EXERCISE OBJECTIVE. Stop after the line containing "Given: Open the Faqs page"; retype every line of the data before it exactly, starting from the first.

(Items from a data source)
◆ ◆ ◆ ◆
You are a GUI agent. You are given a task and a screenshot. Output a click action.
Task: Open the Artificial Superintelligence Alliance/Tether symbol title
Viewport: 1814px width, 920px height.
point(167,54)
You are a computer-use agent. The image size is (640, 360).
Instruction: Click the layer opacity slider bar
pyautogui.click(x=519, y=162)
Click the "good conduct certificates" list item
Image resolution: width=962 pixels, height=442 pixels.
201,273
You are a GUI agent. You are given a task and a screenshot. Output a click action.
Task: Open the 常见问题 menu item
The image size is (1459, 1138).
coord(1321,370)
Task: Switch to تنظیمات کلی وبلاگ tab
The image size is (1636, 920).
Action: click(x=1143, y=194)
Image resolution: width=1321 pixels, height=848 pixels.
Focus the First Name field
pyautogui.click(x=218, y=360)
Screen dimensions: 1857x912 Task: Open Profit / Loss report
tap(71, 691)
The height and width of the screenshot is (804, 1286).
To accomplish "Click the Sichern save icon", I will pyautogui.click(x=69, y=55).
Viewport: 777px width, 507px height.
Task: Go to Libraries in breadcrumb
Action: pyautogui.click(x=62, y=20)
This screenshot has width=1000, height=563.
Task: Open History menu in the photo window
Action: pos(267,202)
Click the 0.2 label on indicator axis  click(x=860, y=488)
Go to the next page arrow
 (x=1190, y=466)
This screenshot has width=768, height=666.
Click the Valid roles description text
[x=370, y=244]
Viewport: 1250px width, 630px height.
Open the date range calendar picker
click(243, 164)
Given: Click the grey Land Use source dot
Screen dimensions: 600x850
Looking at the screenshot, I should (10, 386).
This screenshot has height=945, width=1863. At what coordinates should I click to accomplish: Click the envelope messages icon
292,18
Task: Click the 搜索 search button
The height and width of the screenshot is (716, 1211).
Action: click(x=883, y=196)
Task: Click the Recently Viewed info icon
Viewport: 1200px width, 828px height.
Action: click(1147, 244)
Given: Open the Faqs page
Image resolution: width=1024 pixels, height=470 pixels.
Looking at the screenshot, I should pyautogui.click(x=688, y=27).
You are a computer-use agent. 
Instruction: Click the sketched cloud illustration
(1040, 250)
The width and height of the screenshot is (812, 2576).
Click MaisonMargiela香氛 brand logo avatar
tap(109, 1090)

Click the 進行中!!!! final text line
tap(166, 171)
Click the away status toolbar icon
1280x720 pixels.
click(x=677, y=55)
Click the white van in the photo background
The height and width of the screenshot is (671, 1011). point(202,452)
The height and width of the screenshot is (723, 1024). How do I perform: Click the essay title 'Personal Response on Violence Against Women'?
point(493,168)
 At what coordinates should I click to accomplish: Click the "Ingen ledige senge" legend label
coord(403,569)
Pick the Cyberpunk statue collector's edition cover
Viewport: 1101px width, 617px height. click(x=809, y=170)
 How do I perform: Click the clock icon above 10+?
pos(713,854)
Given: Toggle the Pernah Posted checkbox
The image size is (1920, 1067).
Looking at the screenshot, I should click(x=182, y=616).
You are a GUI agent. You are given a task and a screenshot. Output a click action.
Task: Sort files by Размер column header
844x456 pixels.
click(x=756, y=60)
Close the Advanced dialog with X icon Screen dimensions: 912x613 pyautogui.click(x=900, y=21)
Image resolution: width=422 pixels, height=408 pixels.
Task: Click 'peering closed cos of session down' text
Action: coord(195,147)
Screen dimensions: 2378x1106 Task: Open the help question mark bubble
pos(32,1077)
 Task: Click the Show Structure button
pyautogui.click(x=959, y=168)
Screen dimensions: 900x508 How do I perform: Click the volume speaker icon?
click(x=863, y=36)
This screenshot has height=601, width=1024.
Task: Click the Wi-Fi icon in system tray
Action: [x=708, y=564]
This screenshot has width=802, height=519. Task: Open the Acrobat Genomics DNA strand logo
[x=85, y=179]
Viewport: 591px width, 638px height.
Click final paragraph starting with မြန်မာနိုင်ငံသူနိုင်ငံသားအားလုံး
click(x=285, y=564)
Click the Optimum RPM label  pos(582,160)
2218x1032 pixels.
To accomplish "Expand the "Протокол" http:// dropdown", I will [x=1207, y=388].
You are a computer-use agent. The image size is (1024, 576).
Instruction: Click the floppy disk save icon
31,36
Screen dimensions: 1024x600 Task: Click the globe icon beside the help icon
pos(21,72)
◆ ◆ ◆ ◆
YOUR SOLUTION.
You are a GUI agent. You are given a task and a screenshot. Output a click action.
Task: Open the Artificial Superintelligence Alliance/Tether symbol title
Viewport: 1814px width, 920px height.
point(167,54)
You are a computer-use agent. The image size is (640, 360).
Instruction: Click the layer opacity slider bar
pyautogui.click(x=519, y=162)
Click the "good conduct certificates" list item
Image resolution: width=962 pixels, height=442 pixels.
201,273
You are a GUI agent. You are given a task and a screenshot. Output a click action.
Task: Open the 常见问题 menu item
The image size is (1459, 1138).
coord(1321,370)
Task: Switch to تنظیمات کلی وبلاگ tab
The image size is (1636, 920).
Action: click(x=1143, y=194)
Image resolution: width=1321 pixels, height=848 pixels.
Focus the First Name field
pyautogui.click(x=218, y=360)
Screen dimensions: 1857x912 Task: Open Profit / Loss report
tap(71, 691)
The height and width of the screenshot is (804, 1286).
To accomplish "Click the Sichern save icon", I will pyautogui.click(x=69, y=55).
Viewport: 777px width, 507px height.
Task: Go to Libraries in breadcrumb
Action: pyautogui.click(x=62, y=20)
This screenshot has width=1000, height=563.
Task: Open History menu in the photo window
Action: pos(267,202)
Click the 0.2 label on indicator axis  click(x=860, y=488)
Go to the next page arrow
 (x=1190, y=466)
This screenshot has width=768, height=666.
Click the Valid roles description text
[x=370, y=244]
Viewport: 1250px width, 630px height.
Open the date range calendar picker
click(243, 164)
Given: Click the grey Land Use source dot
Screen dimensions: 600x850
Looking at the screenshot, I should (10, 386).
This screenshot has height=945, width=1863. At what coordinates should I click to accomplish: Click the envelope messages icon
292,18
Task: Click the 搜索 search button
The height and width of the screenshot is (716, 1211).
Action: click(x=883, y=196)
Task: Click the Recently Viewed info icon
Viewport: 1200px width, 828px height.
Action: click(1147, 244)
Given: Open the Faqs page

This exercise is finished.